Spanish missions were established in the San Francisco Bay Area beginning in A.D. 1776 with the founding of Mission San Francisco de Asís (Mission Dolores). Native American accommodation and resistance to colonial settlements has been studied in a variety of contexts in California, including mission sites, but only recently have scholars challenged preconceptions of culture change to examine the range of sociocultural consequences that resulted from colonial encounters. With the present research I seek to identify the places beyond the mission quadrangles where hunter-gatherers both maintained cultural practices and negotiated the adoption of new ones, as well as the processes of cultural change and persistence.

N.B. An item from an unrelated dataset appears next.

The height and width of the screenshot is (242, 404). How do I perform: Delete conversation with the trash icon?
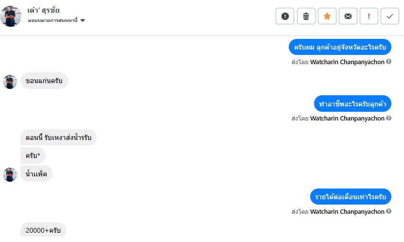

I examine a cluster of three shell mounds--CA-MRN-114, CA-MRN-115, and CA-MRN-328--located on the Marin Peninsula in the hinterland of Mission Dolores for evidence of long-term patterns of hunter-gatherer residence before, during, and after Spanish settlement (1776 -1830s). I critically evaluate whether hunter-gatherers returned on permissible leave from the missions or illicitly to these "places of refuge" to supplement introduced diets with traditional subsistence pursuits; practice seasonally-defined ceremonies and rituals; and to refashion social identities. I argue that periodic occupation of some shell mounds by runaway Indians over time both mirrors Coast Miwok subsistence routines that predate colonial settlement and would have reaffirmed connections to ancestral territories among mission Indians.

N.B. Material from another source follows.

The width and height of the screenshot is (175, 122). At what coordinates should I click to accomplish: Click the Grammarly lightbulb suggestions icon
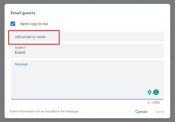click(x=150, y=92)
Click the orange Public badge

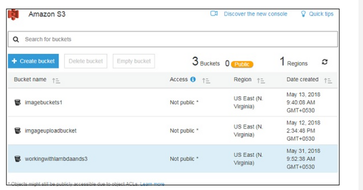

My dissertation research contributes to the growing body of scholarship dealing with culture contact and colonialism. I frame my research within theories of landscape, resistance, practice, identity, and materiality, and I employ a combination of archaeological methods--digital mapping, surface collection, geophysical survey, augering, and targeted excavation; specialized analyses, including X-ray fluorescence spectrometry, AMS radiocarbon dating, and obsidian hydration dating; historical documents; and oral interviews with Coast Miwok descendants. My results suggest that, despite missionization efforts, hunter-gatherers continued to occupy shell mounds likely reinforcing connections to ancestral territories throughout subsequent periods of Mexican and American settlement in the San Francisco Bay area.